The scale of state intervention in response to coronavirus may change Britain forever

AP
AP

Just before Britain went into lockdown this week, the health secretary Matt Hancock was asked why some people were still ignoring the government’s coronavirus advice. He didn’t know, he said, adding: “It’s very selfish.” Following the rules, he insisted, would help the country get through this terrible crisis as quickly as possible. His remarks came after reports of “total fury” across government about the public flouting of social distancing rules, as pictures emerged of last weekend’s crowded parks, beaches and markets.

The government’s willingness to blame the public must be placed in the context of its own inconsistent and unclear messaging over coronavirus. Vital information has been delivered vaguely or shared via anonymous press briefings, while communications specialists are aghast at the multiple errors of a political operation previously lauded for its election- and referendum-winning slogans.

But none of that stopped a cascade of social media criticism echoing Hancock’s bewilderment at an apparently selfish and ignorant public, for whom there is now a freshly coined term: covidiots. The urban dictionary defines this as someone who ignores public health warnings or hoards goods – the hallmark purchase being toilet roll.

What’s striking about this condemnation is how uniformly it cleaves to the idea of individual responsibility that underpins Britain’s free-market state system. For nearly 40 years, beginning with Thatcherite individualism, successive UK governments have subscribed to a social and economic model that winds back state responsibility and brings personal choice to the fore.

By this script, structural factors such as class, wealth or status are vanished, since success or failure is entirely down to individuals: the motivated and aspirational thrive, while the lazy and feckless fall. The characterisation of covidiots as selfish and stupid is a riff on the same theme, and not a million miles away from the Cameron-era Conservative narrative of strivers versus skivers – intended to separate those deemed deserving of welfare benefits from those abusing the system.

Meanwhile, tabloids rail about selfish shoppers stripping supermarket shelves, but it turns out the reality is more complicated: we may be shopping to make up for the 40% of food we would ordinarily consume outside of our homes. (Granted, this does not explain the toilet roll panic-purchasing, over which theories abound.)
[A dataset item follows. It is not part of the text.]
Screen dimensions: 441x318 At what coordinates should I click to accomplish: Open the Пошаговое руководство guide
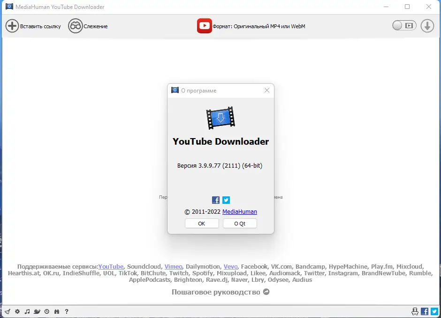[x=216, y=292]
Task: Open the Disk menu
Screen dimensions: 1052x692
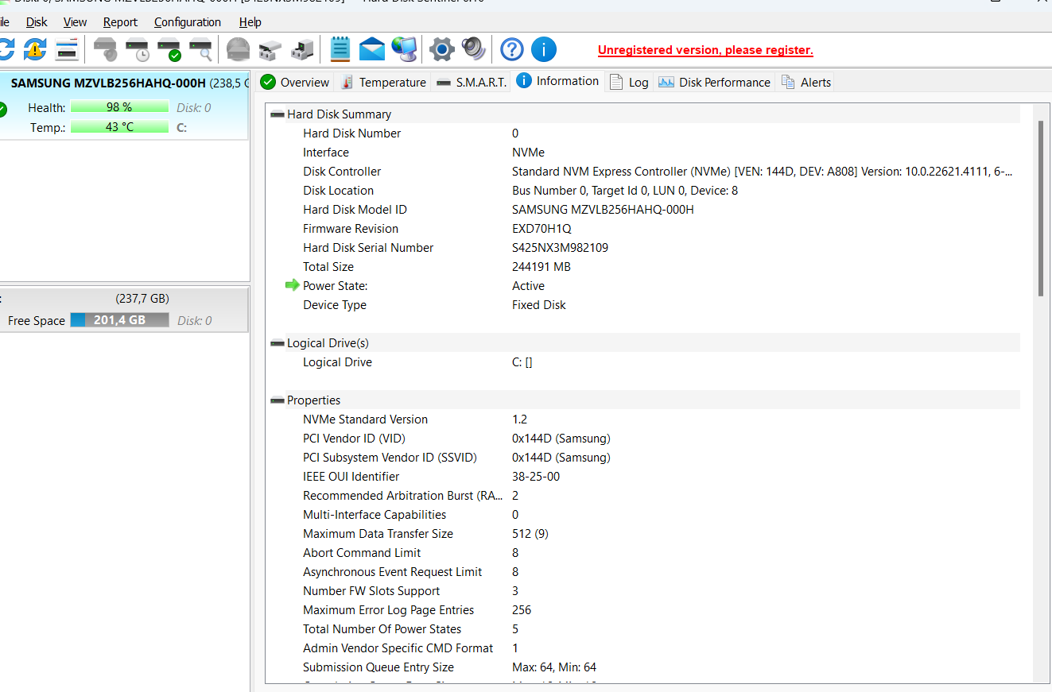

Ministers moan about ignorant commuters on crowded London trains, but again, the glitch is not necessarily due to bad character. Service is less frequent because 30% of tube staff are off sick with the Covid-19 virus or other illnesses. Construction workers are still commuting because the government has not said they should stop working – and there are 300,000 construction workers and 250,000 NHS staff in the capital (according to the mayor’s office).

Others, self-employed or gig workers, may still be travelling to work because they have slipped through the holes in the coronavirus economic safety net. The multiple factors operating here suggest that, rather than railing at the bad decisions people make, it is more instructive to examine the bad options that potentially generated them – even if that means a few selfish idiots might, for now, escape opprobrium

The terrifying pandemic has necessitated such an enormous scale of state intervention it might be tempting to think we can’t go back to the old ways once it is all over. Given our dependence on a functional, well staffed NHS why would anyone in future agree to slash funding for it?

Now it is clear that society’s essential workers are healthcare professionals, teachers, cleaners, delivery drivers, shelf stackers, bus drivers, rubbish collectors and more, who would begrudge them decent pay and working conditions?

Now we know that state spending can be turned on, who will ever again get away with claiming there is no magic money tree? And now we realise that society is only as strong as the protections in place for the most vulnerable, why wouldn’t we insist on a social security system that embodies that?

It is, of course, too early to say. And the blame games of the past week suggests it is all still up for debate. If politicians and chunks of the public are willing to put current failings down to selfish individualism, it may prove hard to prevent a return to state models premised on such appraisals. In other words, it isn’t enough for the ravaging free market system to crumble. The assumptions upon which it was built have to fall away, too.